アドバイスの極意~押し付けにならないために~
人はアドバイスしたがり屋である
さて、本日の記事は「アドバイス」について。
ある二人の人がいて、二人とも同じようなことを言うのに、ある人のアドバイスは心に染み入り、ある人のアドバイスは反発したくなる。こんな経験ありませんか?
私たちは、無意識に人を判断している生き物で、特にアドバイスなどは、人によって受け入れられる人と受け入れられない人がいるものです。
そして、自分がアドバイスを他人様にするときには、お相手にとってどちらの存在かはまったくわからない状態なわけで。
ある方の経験談なのですが、コーチングでは「答えは自分の中にある」というのが基本であり、その方は「その意味がどういうことかわかったような気がする」と言っていました。
ある日、同僚の女性がいろいろと悩みを相談して来たときに、その方は、相談してきたのだから・・・と思ってそれに関する解決策やらアドバイスやらいろいろと伝えたところ、どんどんその女性の顔色が思わしくなくなっていったと(笑)
悩みを相談してきたのだから、解決方法やアドバイスが欲しいのかと思っていたのに、その女性の顔色がどんどん悪くなっていくことを、不思議に思ったそうです。
人は基本的に、アドバイスをしたがり屋です。しかし、この状況はまさにその女性の中に「答えはある」ので、人のアドバイスは必要ないのです。
相談というだけで、ただただ、聞いてほしかっただけだったのでしょう。
「アドバイスしない」というコーチのあり方
コーチングでは基本的にアドバイスをしません。
アドバイスはその人のためを思っていう言葉でも、それが余計なお世話の場合もありますし、先にアドバイスすることで、その人から人生の学びを取り去ってしまう場合もあります。
コーチングのコーチのあり方としては、クライアントの決定に犯罪性がない限り、やめさせようとしたり、「それは失敗するよ」と言ってやめさせたり、考えを変えさせようなどということは絶対にしません。
このあり方は、コーチとしてはあってはならないこと。たとえ、コーチの経験上であったり、ほとんどのケースで失敗するとわかっていてもです。
なぜなら、それはクライアントが考えて、自ら選択し、そして、決定して行動しようとしているから。

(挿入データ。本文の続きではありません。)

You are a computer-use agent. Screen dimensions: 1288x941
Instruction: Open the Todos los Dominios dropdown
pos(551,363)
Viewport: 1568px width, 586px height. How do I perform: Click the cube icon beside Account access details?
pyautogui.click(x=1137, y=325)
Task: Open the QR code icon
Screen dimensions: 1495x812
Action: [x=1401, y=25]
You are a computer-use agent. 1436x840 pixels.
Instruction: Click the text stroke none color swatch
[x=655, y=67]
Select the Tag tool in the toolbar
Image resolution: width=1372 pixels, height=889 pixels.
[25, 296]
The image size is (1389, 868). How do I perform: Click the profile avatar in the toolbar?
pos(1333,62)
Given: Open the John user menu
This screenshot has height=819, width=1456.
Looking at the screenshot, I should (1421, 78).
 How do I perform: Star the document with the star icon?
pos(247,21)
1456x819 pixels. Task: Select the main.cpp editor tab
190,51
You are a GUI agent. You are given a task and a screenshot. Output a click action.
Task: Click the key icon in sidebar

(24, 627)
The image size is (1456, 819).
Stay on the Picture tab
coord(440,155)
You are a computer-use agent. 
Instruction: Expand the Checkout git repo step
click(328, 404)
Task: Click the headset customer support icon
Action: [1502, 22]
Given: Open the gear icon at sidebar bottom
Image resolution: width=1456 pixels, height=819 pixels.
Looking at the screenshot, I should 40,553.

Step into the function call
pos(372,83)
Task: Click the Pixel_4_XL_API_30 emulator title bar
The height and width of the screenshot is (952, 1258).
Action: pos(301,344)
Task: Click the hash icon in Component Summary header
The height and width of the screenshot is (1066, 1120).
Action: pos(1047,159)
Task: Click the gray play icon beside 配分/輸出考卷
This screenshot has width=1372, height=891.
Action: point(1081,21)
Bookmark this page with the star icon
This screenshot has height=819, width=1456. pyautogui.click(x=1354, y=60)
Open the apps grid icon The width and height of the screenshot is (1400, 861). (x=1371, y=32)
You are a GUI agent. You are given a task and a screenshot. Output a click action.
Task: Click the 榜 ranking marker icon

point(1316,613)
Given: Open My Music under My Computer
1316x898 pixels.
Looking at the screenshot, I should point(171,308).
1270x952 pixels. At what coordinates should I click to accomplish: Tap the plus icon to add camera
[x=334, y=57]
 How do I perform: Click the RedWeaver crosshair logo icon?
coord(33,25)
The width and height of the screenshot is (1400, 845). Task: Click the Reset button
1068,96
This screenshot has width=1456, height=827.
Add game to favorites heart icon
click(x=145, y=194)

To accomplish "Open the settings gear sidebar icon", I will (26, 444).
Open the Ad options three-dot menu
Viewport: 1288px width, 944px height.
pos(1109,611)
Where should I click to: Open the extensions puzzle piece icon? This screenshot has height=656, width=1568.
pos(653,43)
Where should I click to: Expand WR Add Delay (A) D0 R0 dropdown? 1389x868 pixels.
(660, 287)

99%だめでも1%くらいの可能性はあるわけですから。そしてクライアントがその1%に入る可能性すら信じているのです。
自分の感情と相手の感情は別だから
さて、あなたは聞かれてもいないアドバイスをしたがり屋さんでしょうか?
お相手がそれを訊いている、訊いていないとかかかわりなく、自分がやっていること、やっていないこと、こだわっていること、知っていること・・・などなど、人にわかちたくなるものです。
アドバイスをする動機は大抵の場合、いいわけです。相手にもよくなって欲しい、という感情が働いている場合が多いので。
しかし、これはその人自身の感情であって、お相手はそのことに関して、どう感じているかなんて、わかりません。わからない状態でこちらのアドバイスを与えた結果、押し付けられたと捉えられてしまっても、しょうがないことがあります。
しかし、中には求められてもいないアドバイスでも、「聞いてよかった!」と思うこともあるのも確かです。
コーチングでも全くアドバイスをしないわけではありませんし、時に一つの情報として与えることもあります。そんなとき、相手が受け取りやすくする方法もあります。
枕詞(まくらことば)のワンクッション
アドバイスや伝えたいことを相手が受け取りやすくする方法、それは、言う前にひとこと、枕詞(まくらことば)を入れること、です。
「その件に関して一つ情報をお伝えしてもいいですか?」
「私も同じ経験あるんだけど、話してもいい?」
それを言われたらお相手は、「いいよ」って言うに決まっているのですが、それでも、急に聞いてもいないアドバイスをあーだ、こーだ言われるよりはずっと、受け取る心の準備もできるものです。
そして、アドバイスの注意点としては、「○○したほうがいいよ!」とか「絶対にこうだよ」などのように、それがすべての答えであるかのように押し付けがましく言わないことです。
当たり前と言えば、当たり前ですね。
「こういう方法もあるよ」
「こんな情報もあるけど、すべての人に当てはまるとは言えないけど…」
「○○さんの場合はどうかわからないけど、私の場合はよかったんだよね」
などのように、受け取るも受け取らないも自由だよ、という逃げ道も一緒に与えてあげると、押しつけがましくなくなります。
自分の価値観は自分のもの
いかがでしたでしょうか。せっかく「相手のために」と思っても、それを必要としていない相手では、相手にとっても自分にとってもいい効果は生まれません。
世の中「絶対こうだ!」の絶対なんて何もありませんからね。その辺は、頭と心を柔軟にしておきたいものです。
自分の価値観は自分だけのものであり、人の価値観の形成に責任はないし、変えようともしなくてもいいのですから。